Брусилов попросил вестового подать ему чаю покрепче и обратился к Игорю:
— А ты садись. Поговорим... извини меня, буду писать, но это мне не помешает... привычно.
Он придвинул кресло к столу, взял листок чистой бумаги, обмакнул перо в чернила. Игорь бесшумно опустился на стул у дальнего края стола.
VIII
— В первых числах мая, — начал Брусилов замедленно и тихо,— я получил письмо от Василия... от Похвистнева... я уже говорил, кажется... «Предсмертную волю» — так было написано.
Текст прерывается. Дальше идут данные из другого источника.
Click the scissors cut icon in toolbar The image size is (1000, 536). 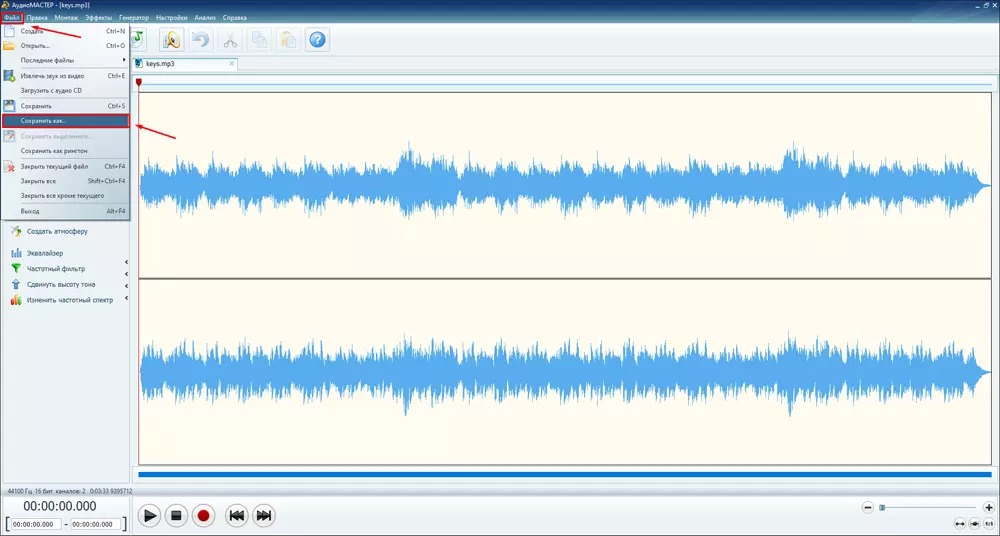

Он уверен был, что не выйдет целым из боя... (Длительная пауза, но перо не движется по бумаге, взгляд ушел за светлый круг настольной лампы.) Признаться, я верю в предчувствия... в иные минуты к человеку приходит... (Пауза, глаза опустились на бумагу, перо бежит по ней.) В этом письме написано было о тебе.
Игорь подобрал под стул ноги, сжался.
— Он просил меня как товарища, которому верит, обратить на тебя внимание... взять к себе на службу после его смерти. Не станем разбираться, почему именно он нашел нужным просить меня об этом. В свое время я задал себе этот вопрос и пришел к выводу...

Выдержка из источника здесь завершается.